Sur cette base, des acteurs scolaires interrogés par l’APS font valoir que les cantines se présentent aussi comme des espaces de sublimation du vivre-ensemble, en plus d’être un levier pour améliorer les performances scolaires.

La commensalité, dans ce cas précis, permet aux enfants de développer l’esprit de partage, de solidarité et de respecter des règles communes, renforçant ainsi le tissu social, selon des témoignages recueillis auprès des acteurs scolaires.

 Le fait de prendre les repas ensemble peut contribuer au vivre-ensemble et au développement de l’esprit de partage chez les enfants, a souligné le chef de la Division cantines scolaires (DCAS) au ministère de l’Education nationale, El Hadji Seck.
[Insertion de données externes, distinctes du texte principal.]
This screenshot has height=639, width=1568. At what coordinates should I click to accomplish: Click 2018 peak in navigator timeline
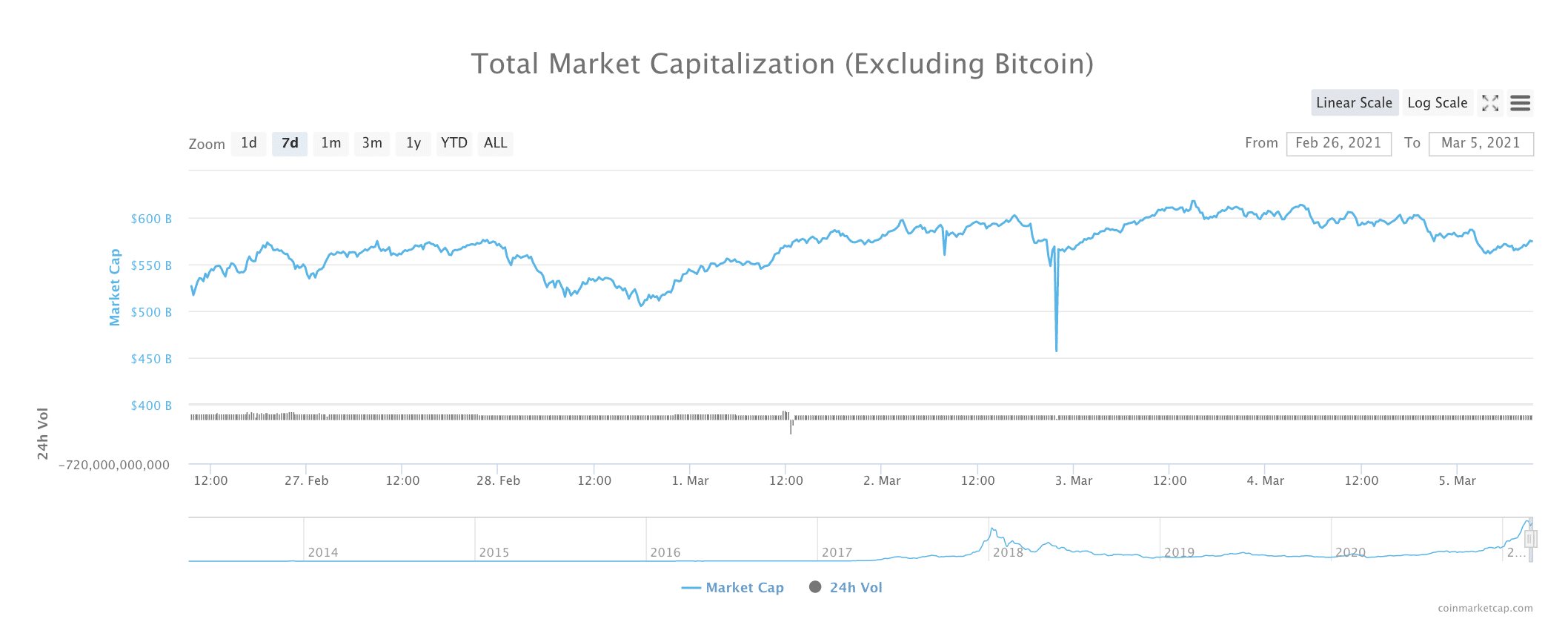pos(992,530)
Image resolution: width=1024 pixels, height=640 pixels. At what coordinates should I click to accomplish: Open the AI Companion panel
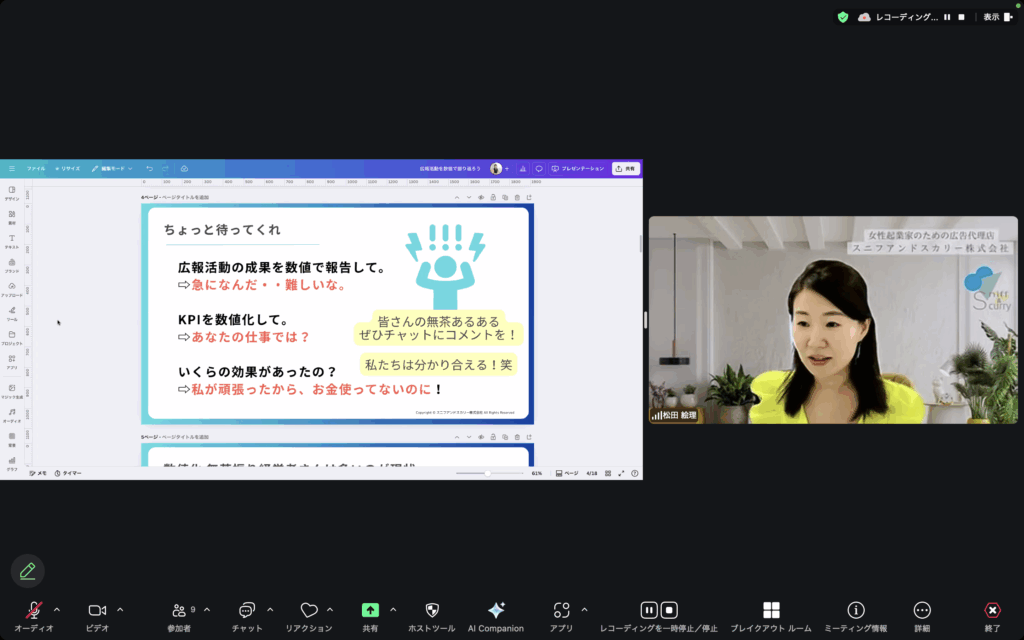[496, 610]
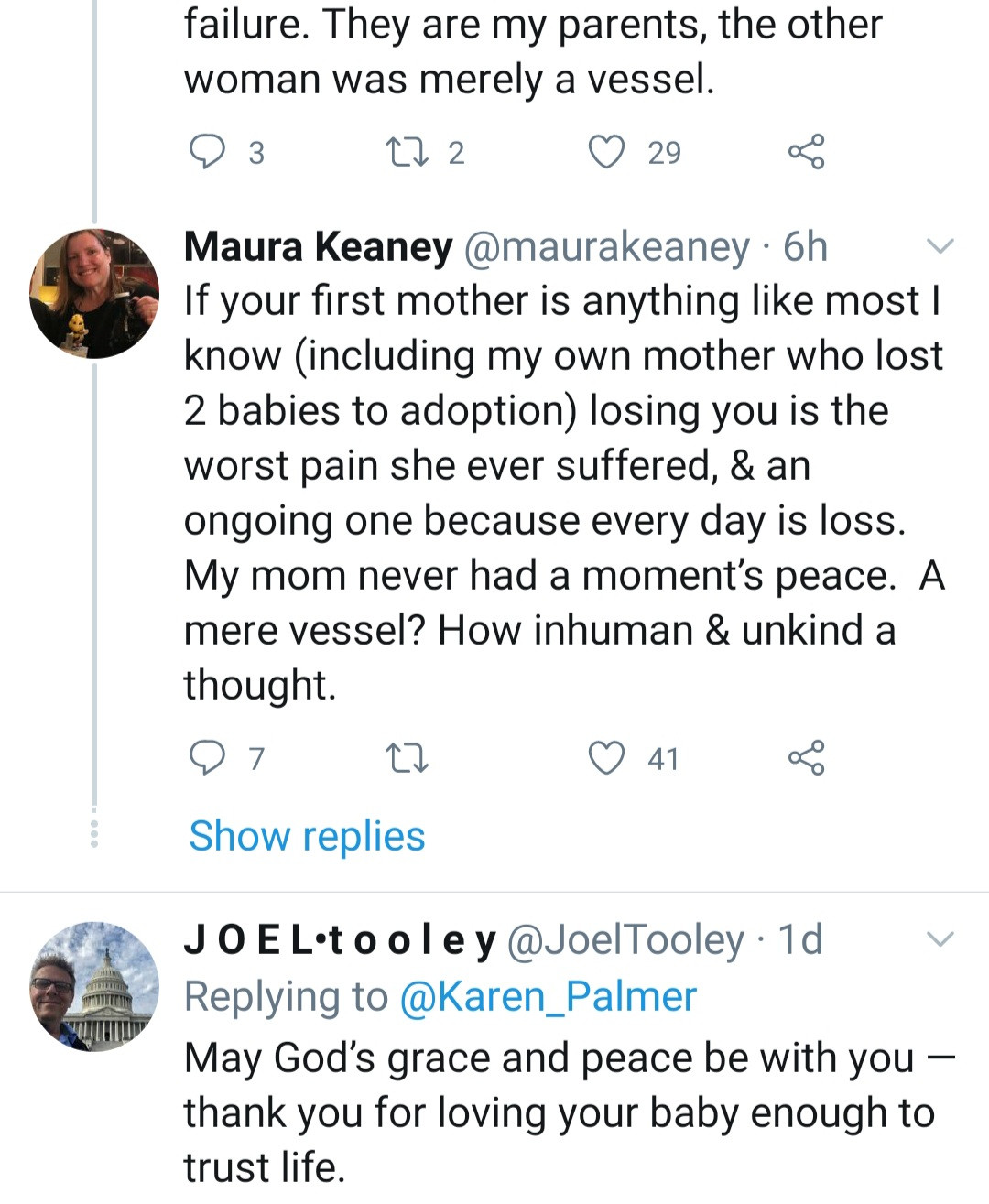Open @JoelTooley handle profile
Screen dimensions: 989x1204
click(x=625, y=940)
‘’Les cantines scolaires peuvent jouer un rôle de cohésion sociale et de solidarité entre les élèves’’, a-t-il dit à l’APS, en faisant observer qu’au-delà de l’acte de manger, la cantine est un lieu d’apprentissage de l’autonomie, de l’hygiène et de la vie en collectivité, autant de compétences essentielles au vivre-ensemble.

Des programmes de l’Etat soutenus par des partenaires internationaux comme le Programme alimentaire mondial (PAM), Counterpart International et des associations locales, fonctionnent dans cet esprit, comme des outils liant éducation, nutrition et développement.
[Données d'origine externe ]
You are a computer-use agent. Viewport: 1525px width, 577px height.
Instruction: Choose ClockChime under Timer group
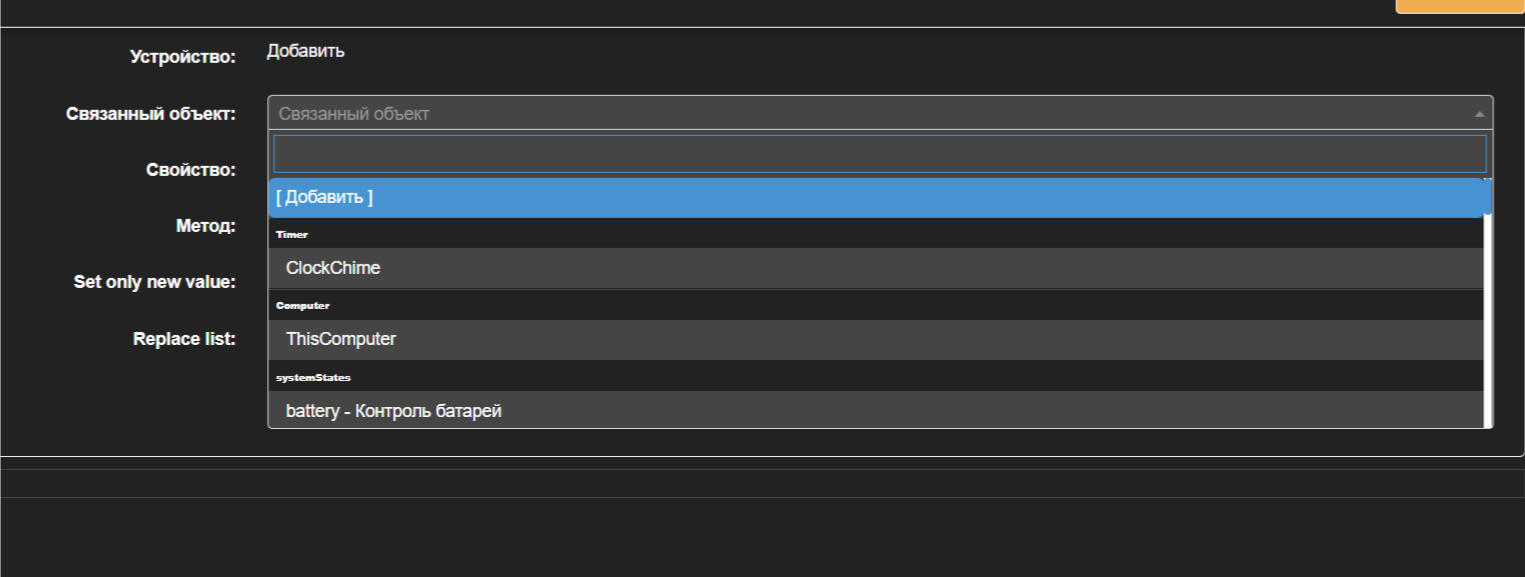(x=332, y=268)
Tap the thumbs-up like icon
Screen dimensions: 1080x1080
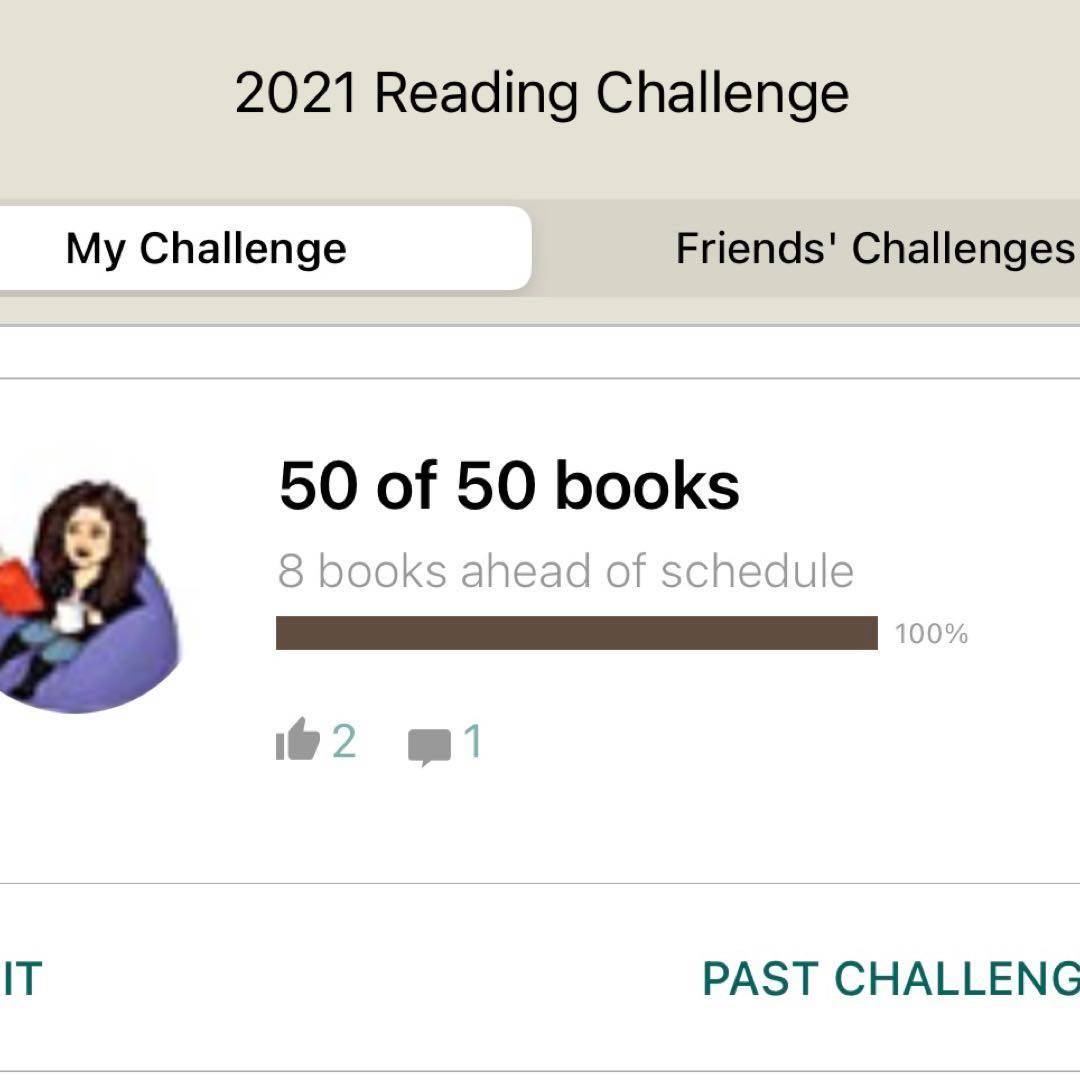point(297,742)
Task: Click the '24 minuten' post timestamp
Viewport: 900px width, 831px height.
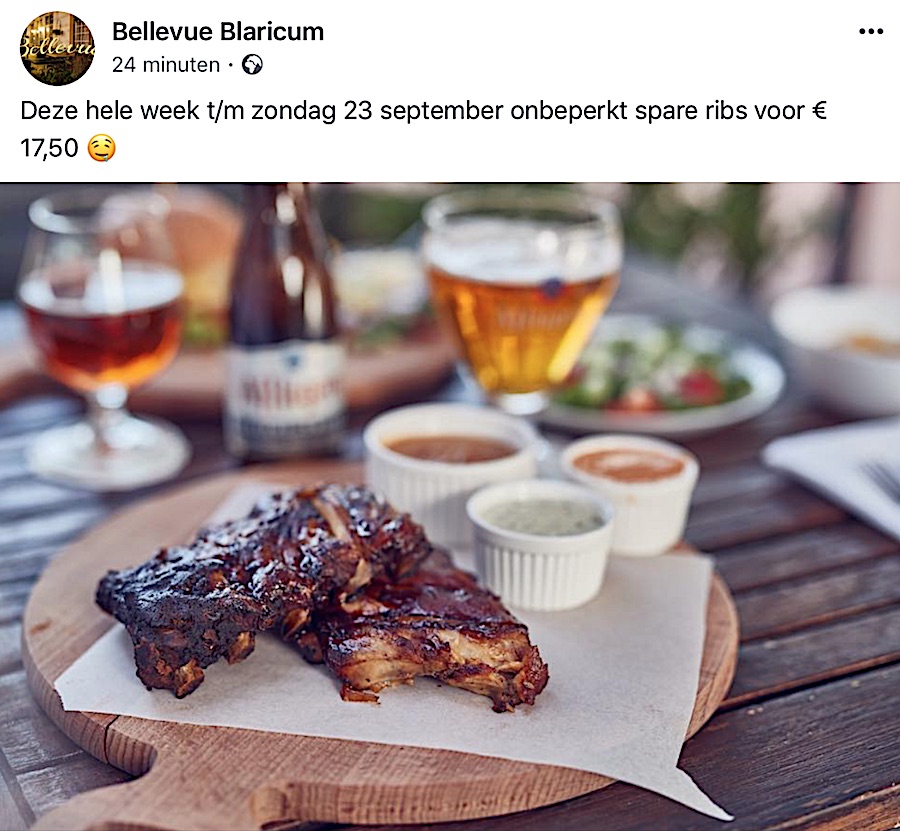Action: [166, 65]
El Hadji Seck relève que, de manière générale, ces programmes sont destinés à faciliter l’accès à une alimentation saine et à améliorer la situation nutritionnelle des enfants scolarisés dans les milieux les plus défavorisés.

A ces objectifs initiaux se greffe une ambition de contribuer à la promotion du consommer local en faisant de la cantine scolaire un débouché pour les agriculteurs.

Les cantines scolaires apparaissent finalement comme un outil efficace de protection sociale, en particulier pour les familles les plus modestes, relève le chef de la Division cantines scolaires au ministère de l’Education nationale (DCAS). 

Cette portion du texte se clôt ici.